简体   繁体   中英

Poor Accuracy Prediction with random forest in R

I'm a newbie in R, I'm trying to predict a Customer Type (member or normal customer in the store) in relation to different variables (Gender, total spent, rating, ...) with 1000 customers information in my dataframe. I created an algorithm with a random forest but the accuracy is around 49% (OOB error rate). I tried to use Importance(RFM) in order to get higher accuracy by not including not relevant variables but I end up with around a 51% accuracy... Does it mean there is no connection between all the features or is there a way to tune it to get higher accuracy?

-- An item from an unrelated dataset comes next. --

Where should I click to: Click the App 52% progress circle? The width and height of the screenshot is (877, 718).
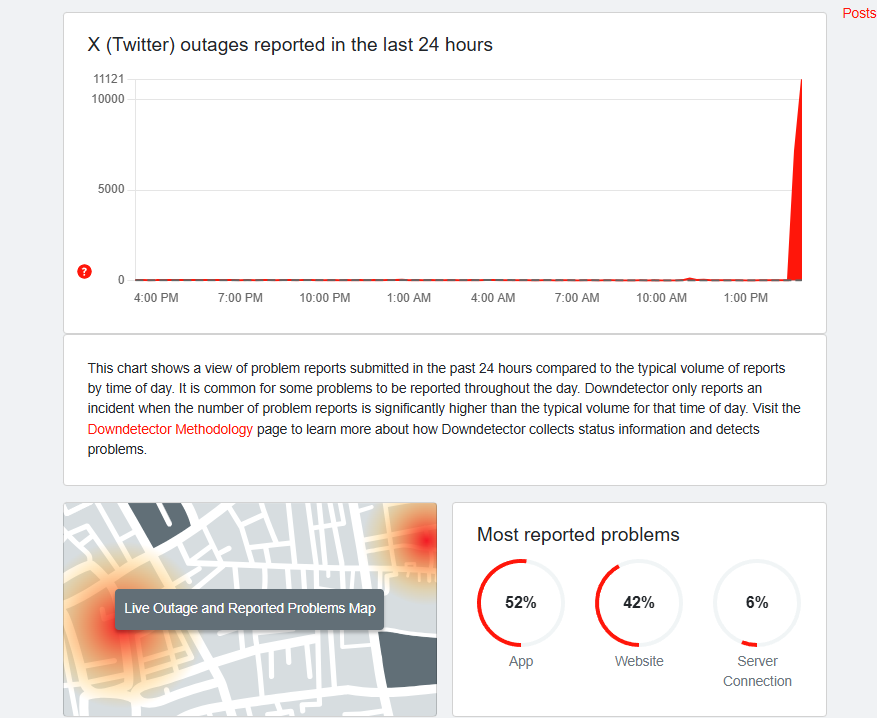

Thank you so much.

#Creating a vector that has random sample of training values (70% & 30% samples)
index = sample(2,nrow(df), replace = TRUE, prob=c(0.7,0.3)) 

#Training data
training = df[index==1,]

#Testing data
testing = df[index==2,]

#Random forest model 
RFM = randomForest(as.factor(Customer_type)~., data = training, ntree = 500, do.trace=T)
importance(RFM)

# Evaluating Model Accuracy
customertype_pred = predict(RFM, testing)
testing$customertype_pred = customertype_pred
View(testing)

#Building confusion Matrix to compare
CFM = table(testing$Customer_type, testing$customertype_pred)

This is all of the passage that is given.